TASK TO COMPLETE -
Copy the material below word for word, starting at its beginning and running up to and including the line containing "center [1222, 280].". Leave the pictures out of your copy.

MATERIAL FOR THE TASK: Begin

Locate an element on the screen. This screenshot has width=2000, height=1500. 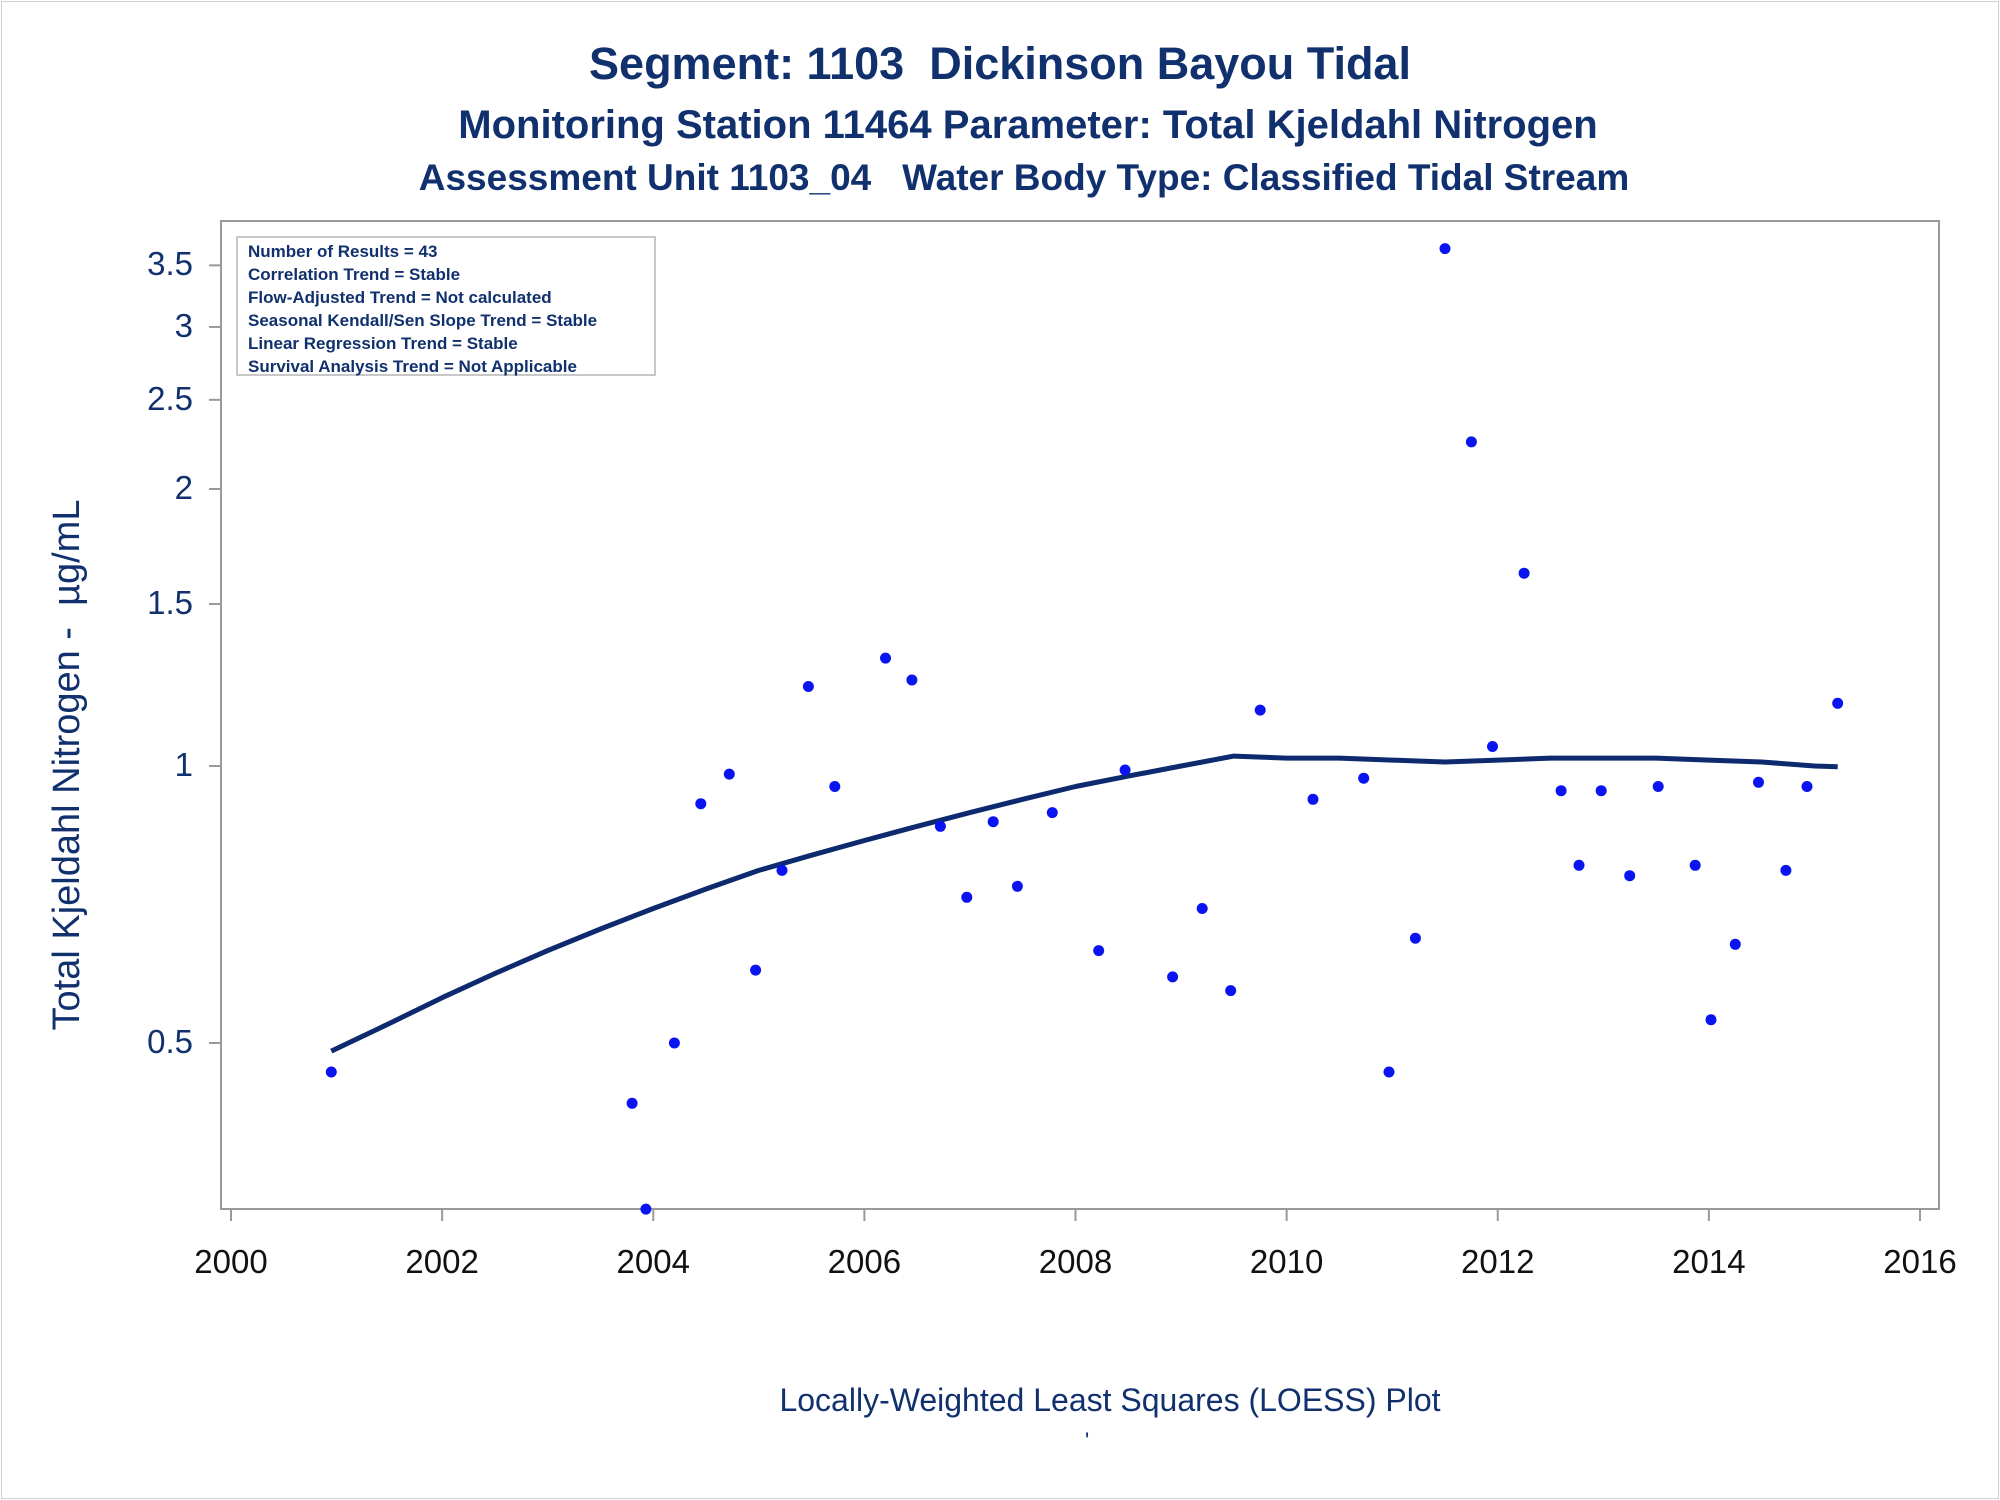
footnote-mark: ' is located at coordinates (1088, 1440).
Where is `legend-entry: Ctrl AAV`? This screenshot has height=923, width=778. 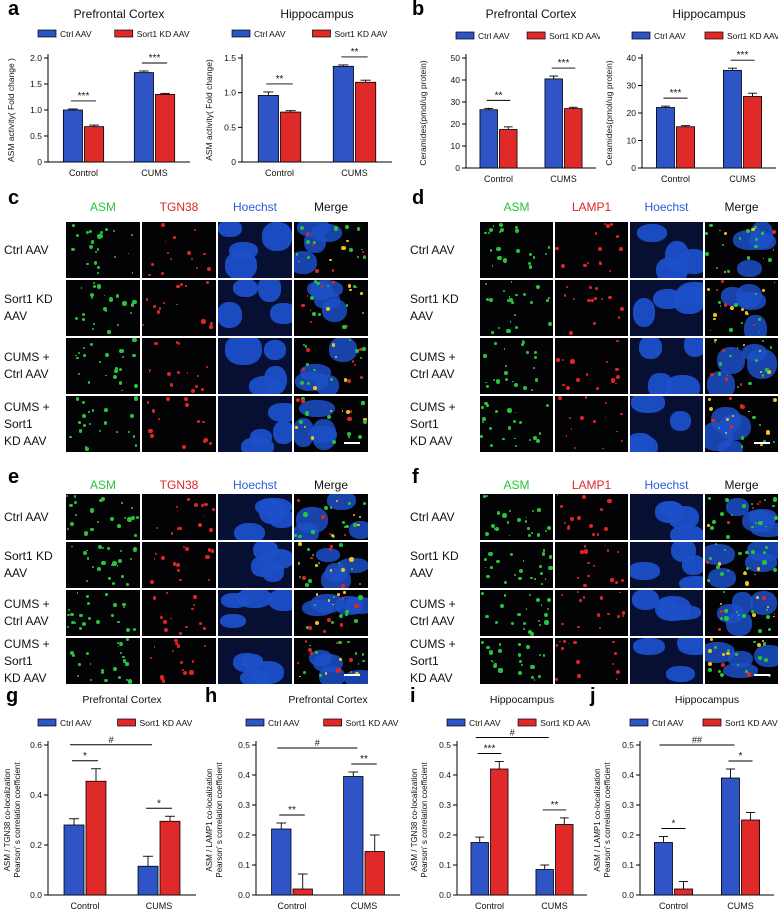
legend-entry: Ctrl AAV is located at coordinates (485, 723).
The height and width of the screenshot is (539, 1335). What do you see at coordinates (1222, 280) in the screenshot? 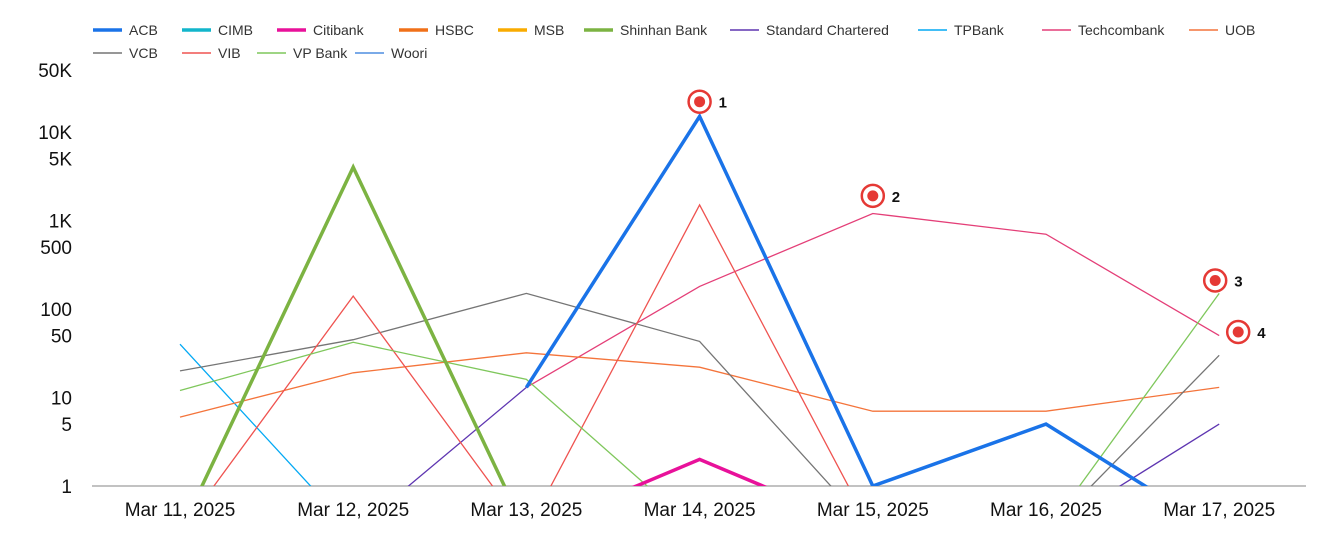
I see `annotation-marker-3: 3` at bounding box center [1222, 280].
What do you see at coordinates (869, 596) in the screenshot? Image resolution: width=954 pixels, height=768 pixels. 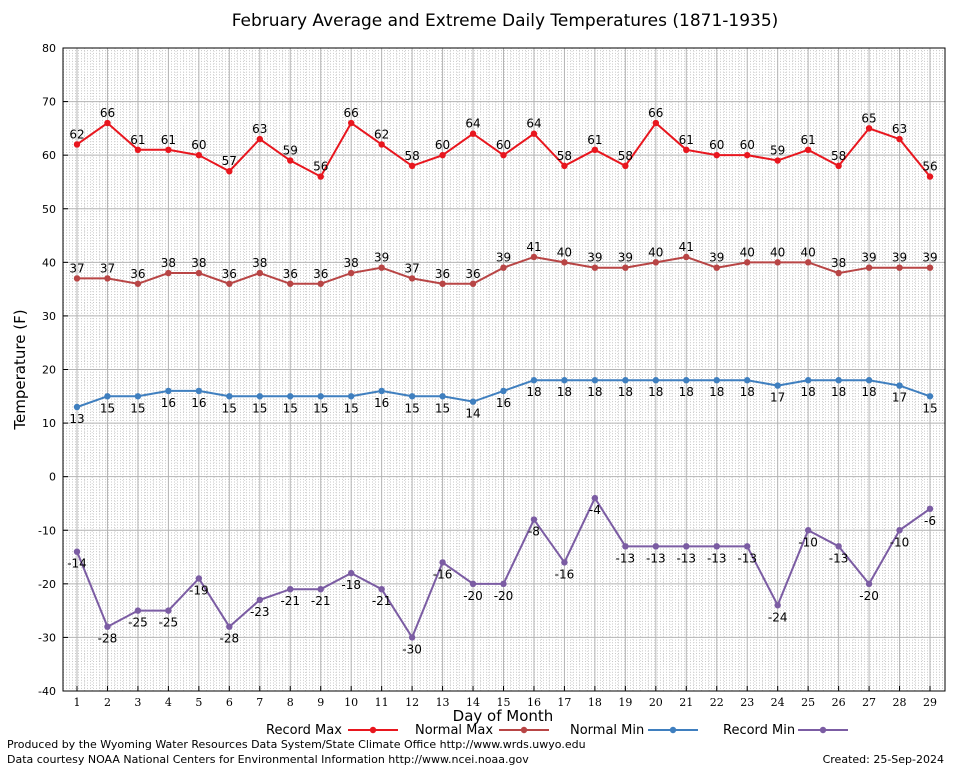 I see `data-label: -20` at bounding box center [869, 596].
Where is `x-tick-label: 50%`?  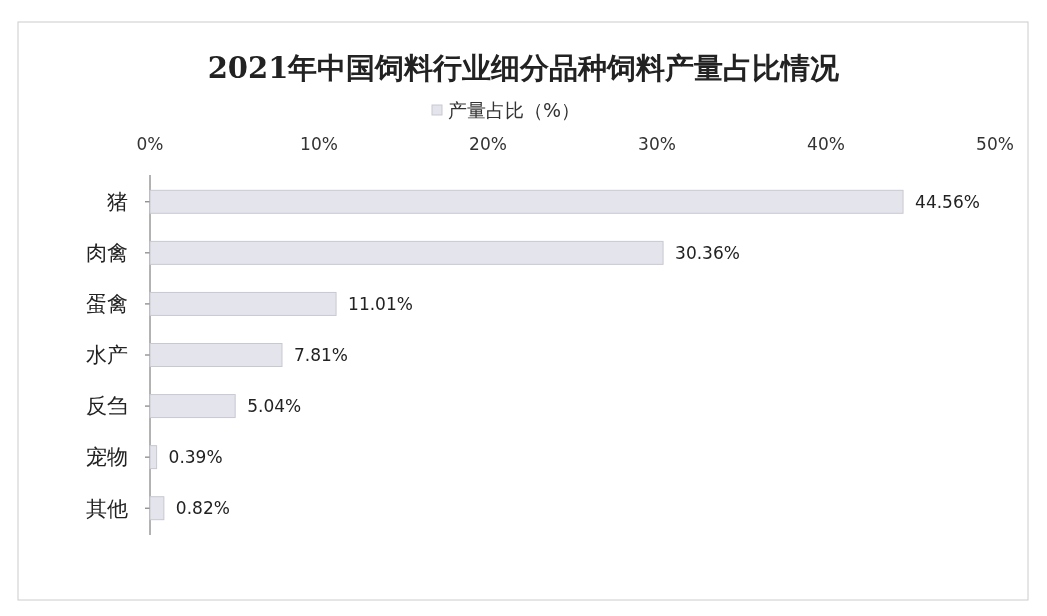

MATERIAL FOR THE TASK: End

THE COMPLETED TASK -
Locate an element on the screen. This screenshot has width=2000, height=1500. 
footnote-mark: ' is located at coordinates (1088, 1440).
Where is `legend-entry: Ctrl AAV`? This screenshot has height=923, width=778. 
legend-entry: Ctrl AAV is located at coordinates (485, 723).
The height and width of the screenshot is (539, 1335). What do you see at coordinates (1222, 280) in the screenshot? 
I see `annotation-marker-3: 3` at bounding box center [1222, 280].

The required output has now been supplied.